I want to put ('brown', 7) after ('red', 5) on sorted list in data using bisect.insort_left. Right now bisect.insort_left(data, ('brown', 7)) puts ('brown', 7) at data[0]...because I am not using the keys to do insert...docs don't show to do inserts using the keys.

Bitt answered 27/12, 2014 at 23:43 Comment(9)
What is your question?Aphrodite
Be careful with this it's an O(N) operation, check if you really need it first. Have you considered heapq or just calling list.sort before printing if list isn't sortedErnst
Yes, heapq does not work well for remove a node mid tree. so, this may be best for meBitt
@Bitt What's the general problem you are solving?Ernst
I want to put ('brown', 7) after ('red', 5) on sorted list in data using bisect.insort_left. Right now bisect.insort_left(data, ('brown', 7)) puts ('brown', 7) at data[0]...because I am not using the keys to do insert...doc dont show to do inserts using the keys.Bitt
The docs suggest using the SortedCollection recipe that has support for a key-function, which the bisect module doesn't support. The insert() method in the recipe's class looks like it might do what you want (given the scaffolding the class provides).Zelig
@martineau, I am using the word 'key' loosely because that is what the docs refer to column data[1] as.Bitt
@martineau, thanks for reference...Now really want to know how to do this....Bitt
You're using 'key' the way it's usually used wrt to sorting (and the way the docs and recipe are using it). For example with list.sort() and sorted() it's often given as key=lambda x: x[1] to allow you to specify what part of each item is the value to sort upon. Don't have the time right now, but I'll see if I can work up an example for you later...Zelig
Z
20

This does essentially the same thing the SortedCollection recipe does that the bisect documentation mentions in its See also: section at the end, but unlike the insert() method in the recipe, the function shown supports a key-function.

What's being done is a separate sorted keys list is maintained in parallel with the sorted data list to improve performance (it's faster than creating the keys list before each insertion, but keeping it around and updating it isn't strictly required). The ActiveState recipe encapsulated this for you within a class, but in the code below they're just two separate independent lists being passed around (so it'd be easier for them to get out of sync than it would be if they were both held in an instance of the recipe's class).

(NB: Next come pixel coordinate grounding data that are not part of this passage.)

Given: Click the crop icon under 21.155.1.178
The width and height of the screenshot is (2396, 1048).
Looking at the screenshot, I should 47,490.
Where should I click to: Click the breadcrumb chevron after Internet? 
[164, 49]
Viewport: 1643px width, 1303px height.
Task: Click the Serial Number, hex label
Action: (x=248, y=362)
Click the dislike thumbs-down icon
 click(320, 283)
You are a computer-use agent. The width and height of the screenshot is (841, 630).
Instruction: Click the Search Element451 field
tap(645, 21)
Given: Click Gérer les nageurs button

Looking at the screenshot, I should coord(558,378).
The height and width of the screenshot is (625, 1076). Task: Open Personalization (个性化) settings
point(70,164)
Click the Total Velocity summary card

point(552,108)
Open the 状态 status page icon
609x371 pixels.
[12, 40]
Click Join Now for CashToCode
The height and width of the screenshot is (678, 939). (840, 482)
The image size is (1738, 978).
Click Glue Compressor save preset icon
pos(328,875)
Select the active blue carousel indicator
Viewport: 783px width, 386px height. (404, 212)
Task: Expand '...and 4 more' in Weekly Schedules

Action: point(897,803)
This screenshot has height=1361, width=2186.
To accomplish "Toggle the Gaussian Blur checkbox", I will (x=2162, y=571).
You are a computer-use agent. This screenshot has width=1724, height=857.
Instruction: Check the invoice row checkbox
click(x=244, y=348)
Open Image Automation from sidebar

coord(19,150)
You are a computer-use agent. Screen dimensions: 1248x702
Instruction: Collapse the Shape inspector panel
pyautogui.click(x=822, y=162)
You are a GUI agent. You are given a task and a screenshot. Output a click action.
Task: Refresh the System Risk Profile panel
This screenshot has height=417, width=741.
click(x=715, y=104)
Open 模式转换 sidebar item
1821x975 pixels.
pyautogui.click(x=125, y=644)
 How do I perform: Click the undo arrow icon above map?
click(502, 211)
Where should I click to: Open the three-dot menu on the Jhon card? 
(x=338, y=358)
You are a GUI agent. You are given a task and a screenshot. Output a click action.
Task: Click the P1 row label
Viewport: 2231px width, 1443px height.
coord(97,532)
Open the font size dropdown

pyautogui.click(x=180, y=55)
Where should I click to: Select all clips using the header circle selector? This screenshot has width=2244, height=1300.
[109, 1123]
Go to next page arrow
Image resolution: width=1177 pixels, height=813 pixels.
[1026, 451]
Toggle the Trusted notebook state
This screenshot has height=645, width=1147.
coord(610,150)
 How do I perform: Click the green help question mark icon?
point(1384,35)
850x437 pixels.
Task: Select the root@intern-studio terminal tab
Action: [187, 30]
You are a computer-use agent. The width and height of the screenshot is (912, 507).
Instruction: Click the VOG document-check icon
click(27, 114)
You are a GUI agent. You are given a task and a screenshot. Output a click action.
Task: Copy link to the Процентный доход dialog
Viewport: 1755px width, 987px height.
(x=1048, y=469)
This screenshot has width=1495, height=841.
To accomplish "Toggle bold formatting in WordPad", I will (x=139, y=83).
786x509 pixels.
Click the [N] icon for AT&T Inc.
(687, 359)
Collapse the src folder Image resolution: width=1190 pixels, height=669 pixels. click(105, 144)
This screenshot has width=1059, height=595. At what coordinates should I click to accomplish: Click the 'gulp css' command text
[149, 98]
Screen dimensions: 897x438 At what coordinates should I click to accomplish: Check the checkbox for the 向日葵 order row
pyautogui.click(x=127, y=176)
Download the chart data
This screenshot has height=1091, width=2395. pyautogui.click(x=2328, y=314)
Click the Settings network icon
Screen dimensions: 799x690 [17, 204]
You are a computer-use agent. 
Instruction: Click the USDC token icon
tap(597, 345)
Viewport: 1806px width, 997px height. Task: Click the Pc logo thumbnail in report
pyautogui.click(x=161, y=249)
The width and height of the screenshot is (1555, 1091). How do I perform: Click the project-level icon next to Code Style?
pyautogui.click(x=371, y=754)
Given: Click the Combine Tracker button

from bisect import bisect_left

def insert(seq, keys, item, keyfunc=lambda v: v):
    """Insert an item into a sorted list using a separate corresponding
       sorted keys list and a keyfunc() to extract the key from each item.

    Based on insert() method in SortedCollection recipe:
    http://code.activestate.com/recipes/577197-sortedcollection/
    """
    k = keyfunc(item)  # Get key.
    i = bisect_left(keys, k)  # Determine where to insert item.
    keys.insert(i, k)  # Insert key of item to keys list.
    seq.insert(i, item)  # Insert the item itself in the corresponding place.

# Initialize the sorted data and keys lists.
data = [('red', 5), ('blue', 1), ('yellow', 8), ('black', 0)]
data.sort(key=lambda r: r[1]) # Sort data by key value
keys = [r[1] for r in data]   # Initialize keys list
print(data)  # -> [('black', 0), ('blue', 1), ('red', 5), ('yellow', 8)]

insert(data, keys, ('brown', 7), keyfunc=lambda x: x[1])
print(data)  # -> [('black', 0), ('blue', 1), ('red', 5), ('brown', 7), ('yellow', 8)]

Follow-on question:
    Can bisect.insort_left be used?

No, you can't simply use the bisect.insort_left() function to do this because it wasn't written in a way that supports a key-function—instead it just compares the whole item passed to it to insert, x, with one of the whole items in the array in its if a[mid] < x: statement. You can see what I mean by looking at the source for the bisect module in Lib/bisect.py.

Here's the relevant excerpt:

def insort_left(a, x, lo=0, hi=None):
    """Insert item x in list a, and keep it sorted assuming a is sorted.

    If x is already in a, insert it to the left of the leftmost x.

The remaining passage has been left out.